---- TEXT SHOWN

Explain the relationship between SOLID principles and architecture patterns. How do the same ideas manifest at the class level versus the system level?
- SOLID principles and architecture patterns are the same ideas operating at different scales. What SRP is to a class, a bounded context is to a system. What DIP is to a module, an API contract is to a microservice. Understanding this fractal relationship is what separates an engineer who can design a class from one who can design a system.
- Single Responsibility at the class level: one class should have one reason to change. At the system level: one microservice should own one business domain. The Order service handles orders, not orders AND inventory AND notifications. If you violate SRP at the system level, you get a distributed monolith where changing the inventory logic requires redeploying the order service.
- Open/Closed at the class level: add new behavior through extension (new classes implementing an interface), not modification. At the system level: add new capabilities by deploying new services that subscribe to existing events, not by modifying existing services. An event-driven architecture is the system-level manifestation of OCP — the Order service publishes “OrderPlaced” events and does not know or care how many downstream services consume them. Adding a Loyalty Points service requires zero changes to the Order service.
- Dependency Inversion at the class level: depend on abstractions (interfaces), not concretions. At the system level: services communicate through well-defined API contracts or event schemas, not through shared databases or internal implementation details. A service mesh enforces this at the infrastructure level.
- The key insight for interviews: when a system design question asks you to decompose a large system, you are applying SOLID at the architecture scale. The skills you learned writing clean classes directly transfer to drawing clean service boundaries.
A startup with 5 engineers asks you to advise on their technical architecture. They have 1,000 daily active users and want to scale to 100,000. What do you recommend and, critically, what do you tell them NOT to do?
A startup with 5 engineers asks you to advise on their technical architecture. They have 1,000 daily active users and want to scale to 100,000. What do you recommend and, critically, what do you tell them NOT to do?
- At 1,000 DAU with 5 engineers, the architecture should be a well-structured monolith deployed on a single server or a small managed service (Heroku, Render, Railway, or a single ECS/Cloud Run instance). A PostgreSQL database with proper indexes handles this scale trivially. Redis for session storage and basic caching. That is it.

--------
---- MATERIAL SUPPLIED

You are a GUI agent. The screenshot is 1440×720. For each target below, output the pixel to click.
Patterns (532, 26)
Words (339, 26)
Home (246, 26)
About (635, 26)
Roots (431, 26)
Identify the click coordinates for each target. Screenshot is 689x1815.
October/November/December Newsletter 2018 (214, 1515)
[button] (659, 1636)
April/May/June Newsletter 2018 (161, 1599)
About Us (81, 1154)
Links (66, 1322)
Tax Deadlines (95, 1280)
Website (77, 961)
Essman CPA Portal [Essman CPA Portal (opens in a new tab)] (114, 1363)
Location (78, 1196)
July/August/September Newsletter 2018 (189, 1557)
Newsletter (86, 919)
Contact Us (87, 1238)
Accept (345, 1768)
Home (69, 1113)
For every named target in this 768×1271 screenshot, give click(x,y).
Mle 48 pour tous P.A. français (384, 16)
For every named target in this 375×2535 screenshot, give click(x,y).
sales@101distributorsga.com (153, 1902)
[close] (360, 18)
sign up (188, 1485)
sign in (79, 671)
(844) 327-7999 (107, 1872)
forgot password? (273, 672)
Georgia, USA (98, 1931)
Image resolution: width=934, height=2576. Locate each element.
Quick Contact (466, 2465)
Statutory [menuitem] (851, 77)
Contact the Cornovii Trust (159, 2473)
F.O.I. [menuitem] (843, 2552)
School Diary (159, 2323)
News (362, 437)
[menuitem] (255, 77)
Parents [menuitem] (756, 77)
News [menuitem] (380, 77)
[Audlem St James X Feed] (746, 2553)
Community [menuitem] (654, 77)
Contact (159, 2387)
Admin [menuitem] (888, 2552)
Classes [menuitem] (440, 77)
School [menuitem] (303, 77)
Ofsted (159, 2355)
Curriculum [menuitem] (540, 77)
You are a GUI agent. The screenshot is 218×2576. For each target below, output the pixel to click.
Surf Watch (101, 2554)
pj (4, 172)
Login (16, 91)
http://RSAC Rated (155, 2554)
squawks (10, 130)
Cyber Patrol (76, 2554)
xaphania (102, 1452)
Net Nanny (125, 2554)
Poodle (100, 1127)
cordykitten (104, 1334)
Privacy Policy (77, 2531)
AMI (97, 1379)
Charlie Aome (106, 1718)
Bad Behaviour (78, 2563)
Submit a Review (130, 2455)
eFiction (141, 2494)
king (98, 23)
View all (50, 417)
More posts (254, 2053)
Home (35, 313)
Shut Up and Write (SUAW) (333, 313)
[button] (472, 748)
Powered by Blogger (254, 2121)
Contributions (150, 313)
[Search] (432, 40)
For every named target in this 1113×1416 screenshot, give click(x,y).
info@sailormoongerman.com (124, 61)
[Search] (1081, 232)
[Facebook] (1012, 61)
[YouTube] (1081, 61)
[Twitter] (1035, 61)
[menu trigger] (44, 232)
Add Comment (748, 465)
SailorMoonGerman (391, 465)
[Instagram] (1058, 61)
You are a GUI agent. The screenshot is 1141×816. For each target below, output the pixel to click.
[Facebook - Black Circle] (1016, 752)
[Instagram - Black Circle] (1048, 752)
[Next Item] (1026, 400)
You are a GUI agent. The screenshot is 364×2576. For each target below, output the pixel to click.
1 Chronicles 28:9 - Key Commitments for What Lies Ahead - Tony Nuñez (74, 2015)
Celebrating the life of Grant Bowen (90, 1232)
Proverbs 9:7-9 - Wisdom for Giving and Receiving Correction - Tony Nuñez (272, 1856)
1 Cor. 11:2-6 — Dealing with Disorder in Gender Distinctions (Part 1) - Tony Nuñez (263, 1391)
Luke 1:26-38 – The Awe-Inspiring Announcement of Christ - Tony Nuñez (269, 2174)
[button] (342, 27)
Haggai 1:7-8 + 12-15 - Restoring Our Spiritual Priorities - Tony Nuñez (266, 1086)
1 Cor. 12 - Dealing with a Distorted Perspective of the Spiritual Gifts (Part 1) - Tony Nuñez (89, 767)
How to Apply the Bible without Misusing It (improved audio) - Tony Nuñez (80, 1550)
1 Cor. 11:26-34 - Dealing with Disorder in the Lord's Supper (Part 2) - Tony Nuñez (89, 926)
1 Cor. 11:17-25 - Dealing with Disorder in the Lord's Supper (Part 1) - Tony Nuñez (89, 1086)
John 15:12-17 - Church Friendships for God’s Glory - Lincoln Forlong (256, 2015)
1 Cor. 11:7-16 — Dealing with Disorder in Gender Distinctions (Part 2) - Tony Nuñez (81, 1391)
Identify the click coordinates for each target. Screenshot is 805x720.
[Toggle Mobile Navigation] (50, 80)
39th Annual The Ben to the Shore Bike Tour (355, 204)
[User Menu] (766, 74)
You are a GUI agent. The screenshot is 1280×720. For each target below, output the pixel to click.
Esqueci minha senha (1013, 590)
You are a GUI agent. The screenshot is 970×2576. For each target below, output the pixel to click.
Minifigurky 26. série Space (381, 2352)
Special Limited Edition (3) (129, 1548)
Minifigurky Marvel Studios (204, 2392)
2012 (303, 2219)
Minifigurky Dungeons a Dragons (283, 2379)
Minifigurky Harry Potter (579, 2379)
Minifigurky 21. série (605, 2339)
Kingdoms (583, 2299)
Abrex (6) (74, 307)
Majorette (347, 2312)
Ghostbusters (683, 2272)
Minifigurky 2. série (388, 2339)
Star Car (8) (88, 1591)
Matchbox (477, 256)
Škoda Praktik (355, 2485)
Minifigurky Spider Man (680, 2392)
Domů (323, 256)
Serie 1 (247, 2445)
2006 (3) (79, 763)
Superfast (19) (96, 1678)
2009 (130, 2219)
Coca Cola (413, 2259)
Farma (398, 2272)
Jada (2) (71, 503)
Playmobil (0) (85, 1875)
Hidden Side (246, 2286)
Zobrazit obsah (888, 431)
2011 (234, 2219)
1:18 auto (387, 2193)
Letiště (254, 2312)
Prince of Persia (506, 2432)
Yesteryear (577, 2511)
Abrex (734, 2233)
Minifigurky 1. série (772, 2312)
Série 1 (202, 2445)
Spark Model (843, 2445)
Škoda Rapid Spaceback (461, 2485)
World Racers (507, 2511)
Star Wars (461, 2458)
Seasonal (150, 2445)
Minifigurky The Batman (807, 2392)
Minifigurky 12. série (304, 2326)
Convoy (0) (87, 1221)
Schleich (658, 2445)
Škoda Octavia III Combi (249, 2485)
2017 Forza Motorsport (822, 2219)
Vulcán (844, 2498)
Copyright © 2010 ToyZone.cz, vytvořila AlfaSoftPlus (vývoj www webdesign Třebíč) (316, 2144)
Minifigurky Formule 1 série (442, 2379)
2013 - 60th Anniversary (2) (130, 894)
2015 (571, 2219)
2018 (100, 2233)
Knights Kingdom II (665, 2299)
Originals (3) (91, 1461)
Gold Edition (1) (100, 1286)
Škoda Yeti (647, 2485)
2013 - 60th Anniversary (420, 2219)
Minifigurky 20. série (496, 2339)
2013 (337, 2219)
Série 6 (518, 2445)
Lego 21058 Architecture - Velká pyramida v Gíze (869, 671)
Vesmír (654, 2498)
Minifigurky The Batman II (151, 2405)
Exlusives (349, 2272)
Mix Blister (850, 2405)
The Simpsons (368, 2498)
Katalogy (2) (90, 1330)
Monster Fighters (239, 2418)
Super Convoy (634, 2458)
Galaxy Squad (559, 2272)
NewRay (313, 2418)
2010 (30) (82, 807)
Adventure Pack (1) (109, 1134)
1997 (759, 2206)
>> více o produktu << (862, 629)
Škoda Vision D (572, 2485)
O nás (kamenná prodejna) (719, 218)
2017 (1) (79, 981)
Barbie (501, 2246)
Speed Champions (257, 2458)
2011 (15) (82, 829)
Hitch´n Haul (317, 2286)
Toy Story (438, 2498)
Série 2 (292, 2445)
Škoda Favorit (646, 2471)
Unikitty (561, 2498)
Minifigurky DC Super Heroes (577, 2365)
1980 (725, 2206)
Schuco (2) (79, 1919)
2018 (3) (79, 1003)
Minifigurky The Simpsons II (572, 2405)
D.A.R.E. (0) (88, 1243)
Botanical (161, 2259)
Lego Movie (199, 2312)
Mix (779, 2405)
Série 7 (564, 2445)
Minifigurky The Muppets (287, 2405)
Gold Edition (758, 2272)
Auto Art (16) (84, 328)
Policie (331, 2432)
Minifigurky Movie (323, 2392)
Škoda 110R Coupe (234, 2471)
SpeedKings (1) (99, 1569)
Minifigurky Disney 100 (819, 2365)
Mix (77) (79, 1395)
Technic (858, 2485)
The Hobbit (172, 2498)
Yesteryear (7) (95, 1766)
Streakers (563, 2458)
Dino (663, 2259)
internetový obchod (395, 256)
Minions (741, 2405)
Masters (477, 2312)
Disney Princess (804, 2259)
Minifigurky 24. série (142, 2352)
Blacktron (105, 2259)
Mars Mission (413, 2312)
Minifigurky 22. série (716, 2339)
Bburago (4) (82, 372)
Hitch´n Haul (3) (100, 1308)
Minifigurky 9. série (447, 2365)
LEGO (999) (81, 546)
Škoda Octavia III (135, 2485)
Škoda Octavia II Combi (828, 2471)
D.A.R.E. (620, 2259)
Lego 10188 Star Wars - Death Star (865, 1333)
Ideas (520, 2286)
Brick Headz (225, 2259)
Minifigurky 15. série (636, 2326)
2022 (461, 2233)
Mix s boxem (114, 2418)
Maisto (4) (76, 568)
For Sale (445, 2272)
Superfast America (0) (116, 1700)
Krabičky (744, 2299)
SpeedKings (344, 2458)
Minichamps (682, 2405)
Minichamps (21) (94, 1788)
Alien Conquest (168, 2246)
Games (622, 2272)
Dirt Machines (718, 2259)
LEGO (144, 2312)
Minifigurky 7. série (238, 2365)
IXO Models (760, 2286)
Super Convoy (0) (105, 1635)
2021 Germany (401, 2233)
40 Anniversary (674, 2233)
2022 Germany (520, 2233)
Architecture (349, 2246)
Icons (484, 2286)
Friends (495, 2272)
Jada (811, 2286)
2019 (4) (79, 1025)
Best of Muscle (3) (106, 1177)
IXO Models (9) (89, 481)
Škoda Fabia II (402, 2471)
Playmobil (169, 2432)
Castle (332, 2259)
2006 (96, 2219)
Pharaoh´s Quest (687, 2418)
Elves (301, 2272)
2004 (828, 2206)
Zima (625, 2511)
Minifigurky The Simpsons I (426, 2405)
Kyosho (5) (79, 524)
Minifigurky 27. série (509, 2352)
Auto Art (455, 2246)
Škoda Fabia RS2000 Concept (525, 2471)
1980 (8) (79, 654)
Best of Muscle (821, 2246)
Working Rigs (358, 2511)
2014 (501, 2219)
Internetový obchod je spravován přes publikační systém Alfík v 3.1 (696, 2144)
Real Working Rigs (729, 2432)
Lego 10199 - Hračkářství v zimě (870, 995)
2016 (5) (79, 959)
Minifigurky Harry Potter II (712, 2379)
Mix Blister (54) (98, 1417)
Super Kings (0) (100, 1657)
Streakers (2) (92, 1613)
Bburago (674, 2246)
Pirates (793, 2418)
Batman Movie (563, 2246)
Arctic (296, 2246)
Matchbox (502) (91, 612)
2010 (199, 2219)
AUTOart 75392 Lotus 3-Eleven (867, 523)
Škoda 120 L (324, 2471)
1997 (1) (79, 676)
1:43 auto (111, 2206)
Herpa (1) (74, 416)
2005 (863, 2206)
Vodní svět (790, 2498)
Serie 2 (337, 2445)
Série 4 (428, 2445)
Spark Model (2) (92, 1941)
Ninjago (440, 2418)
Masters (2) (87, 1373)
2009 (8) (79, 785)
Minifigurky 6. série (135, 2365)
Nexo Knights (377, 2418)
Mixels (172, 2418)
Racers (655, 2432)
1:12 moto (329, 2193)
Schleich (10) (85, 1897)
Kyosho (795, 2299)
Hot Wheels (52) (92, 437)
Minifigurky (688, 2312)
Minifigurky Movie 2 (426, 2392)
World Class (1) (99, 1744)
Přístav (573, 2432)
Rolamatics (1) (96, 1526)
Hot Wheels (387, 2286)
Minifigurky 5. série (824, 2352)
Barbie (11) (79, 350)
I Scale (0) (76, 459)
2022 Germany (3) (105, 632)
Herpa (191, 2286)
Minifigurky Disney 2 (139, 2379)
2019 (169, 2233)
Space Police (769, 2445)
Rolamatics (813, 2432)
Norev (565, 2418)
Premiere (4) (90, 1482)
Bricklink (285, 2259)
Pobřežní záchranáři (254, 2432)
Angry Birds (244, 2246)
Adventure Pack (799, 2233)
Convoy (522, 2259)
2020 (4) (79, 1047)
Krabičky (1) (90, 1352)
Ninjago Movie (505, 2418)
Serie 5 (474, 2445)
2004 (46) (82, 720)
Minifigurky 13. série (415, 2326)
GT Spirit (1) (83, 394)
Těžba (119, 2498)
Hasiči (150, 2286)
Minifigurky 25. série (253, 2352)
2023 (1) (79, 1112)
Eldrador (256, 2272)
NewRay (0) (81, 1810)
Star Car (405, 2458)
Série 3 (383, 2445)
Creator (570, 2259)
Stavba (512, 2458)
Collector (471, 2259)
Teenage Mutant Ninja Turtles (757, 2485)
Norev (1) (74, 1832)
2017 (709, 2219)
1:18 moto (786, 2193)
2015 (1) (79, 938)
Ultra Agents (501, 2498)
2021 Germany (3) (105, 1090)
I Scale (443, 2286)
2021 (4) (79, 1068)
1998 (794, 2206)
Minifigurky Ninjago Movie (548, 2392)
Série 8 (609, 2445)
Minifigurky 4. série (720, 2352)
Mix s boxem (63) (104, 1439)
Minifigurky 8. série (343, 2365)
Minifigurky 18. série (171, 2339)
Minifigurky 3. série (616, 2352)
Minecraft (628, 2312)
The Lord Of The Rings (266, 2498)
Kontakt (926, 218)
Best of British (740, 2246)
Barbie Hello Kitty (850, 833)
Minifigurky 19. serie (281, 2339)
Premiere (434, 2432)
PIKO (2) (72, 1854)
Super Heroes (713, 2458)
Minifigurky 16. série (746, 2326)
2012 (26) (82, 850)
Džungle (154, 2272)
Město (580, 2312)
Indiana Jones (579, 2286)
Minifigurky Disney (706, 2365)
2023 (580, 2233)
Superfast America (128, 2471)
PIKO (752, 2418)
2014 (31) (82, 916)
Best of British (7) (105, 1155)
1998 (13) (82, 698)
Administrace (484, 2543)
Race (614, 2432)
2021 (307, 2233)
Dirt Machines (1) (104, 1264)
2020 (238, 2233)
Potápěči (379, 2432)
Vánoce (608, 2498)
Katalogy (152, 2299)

--------

**TASK REQUIREMENTS**:
A: In the text on SOLID principles and system architecture, copy word for word the part that opens with the words containing "- The key insight" and closes with "clean service boundaries.".
B: Translate this sentence from the text on SOLID principles and system architecture into Spanish: "A PostgreSQL database with proper indexes handles this scale trivially."
C: Pick up the text on SOLID principles and system architecture where it stops, and keep writing it.

**ANSWERS BY ITEM NUMBER**:
A:
- The key insight for interviews: when a system design question asks you to decompose a large system, you are applying SOLID at the architecture scale. The skills you learned writing clean classes directly transfer to drawing clean service boundaries.

B: Una base de datos PostgreSQL con índices adecuados maneja esta escala sin ninguna dificultad.

C:
- What I would tell them NOT to do: Do not adopt Kubernetes. Do not build microservices. Do not implement event sourcing. Do not set up a Kafka cluster. Each of these is a full-time job to operate, and with 5 engineers you cannot afford to spend 40% of your engineering capacity on infrastructure. Every hour spent configuring Helm charts is an hour not spent on product features that determine whether you have users to scale for.
- For the growth from 1,000 to 100,000 DAU (a 100x increase): a single PostgreSQL instance with read replicas handles this comfortably. Add proper indexing, connection pooling (PgBouncer), and a CDN for static assets. Move expensive background work (email, report generation, image processing) to async workers (Celery + Redis or a managed queue like SQS). Implement caching at the application layer for frequently-read, rarely-changed data.
- The architecture changes that actually matter at this stage: (1) Observability — add Prometheus/Grafana or Datadog so you know what is slow before users tell you. (2) CI/CD — every merge to main deploys automatically with rollback capability. (3) Horizontal scaling of the web tier — run 3-4 instances of the monolith behind a load balancer so you can handle traffic spikes and deploy without downtime.
- The point at which microservices become worth discussing: when the team exceeds 15-20 engineers and distinct teams own distinct domains that need to deploy independently. That is probably at 500K+ DAU with product-market fit confirmed. For now, ship features fast and stay alive.